■ Exercise details:
The answer must consist of every line from the data that holds "will".

■ Records provided:
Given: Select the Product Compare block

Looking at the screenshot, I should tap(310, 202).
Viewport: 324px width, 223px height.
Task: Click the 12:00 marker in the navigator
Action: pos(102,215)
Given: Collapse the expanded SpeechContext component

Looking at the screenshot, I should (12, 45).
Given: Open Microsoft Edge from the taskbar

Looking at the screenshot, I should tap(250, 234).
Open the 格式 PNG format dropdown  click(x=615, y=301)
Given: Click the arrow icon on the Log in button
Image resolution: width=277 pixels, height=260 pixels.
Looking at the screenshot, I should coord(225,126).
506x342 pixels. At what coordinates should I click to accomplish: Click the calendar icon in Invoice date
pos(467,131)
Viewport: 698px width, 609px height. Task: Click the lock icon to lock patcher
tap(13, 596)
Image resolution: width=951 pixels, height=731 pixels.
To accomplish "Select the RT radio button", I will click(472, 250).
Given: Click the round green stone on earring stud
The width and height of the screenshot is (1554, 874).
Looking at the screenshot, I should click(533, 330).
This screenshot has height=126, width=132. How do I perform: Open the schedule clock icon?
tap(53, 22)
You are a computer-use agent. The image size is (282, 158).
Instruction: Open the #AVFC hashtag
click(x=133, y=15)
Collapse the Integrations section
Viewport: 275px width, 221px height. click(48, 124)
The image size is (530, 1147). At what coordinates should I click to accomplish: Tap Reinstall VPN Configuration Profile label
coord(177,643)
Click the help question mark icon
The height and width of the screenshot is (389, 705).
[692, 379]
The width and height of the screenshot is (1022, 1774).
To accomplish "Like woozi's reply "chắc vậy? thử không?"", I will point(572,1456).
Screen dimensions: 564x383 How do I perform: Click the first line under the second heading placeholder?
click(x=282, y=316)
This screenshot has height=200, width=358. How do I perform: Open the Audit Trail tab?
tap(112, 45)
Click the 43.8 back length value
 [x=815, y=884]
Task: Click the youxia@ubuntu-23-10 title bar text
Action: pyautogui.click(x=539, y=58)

■ Response area:
To accomplish "Select the RT radio button", I will click(472, 250).
To accomplish "Like woozi's reply "chắc vậy? thử không?"", I will point(572,1456).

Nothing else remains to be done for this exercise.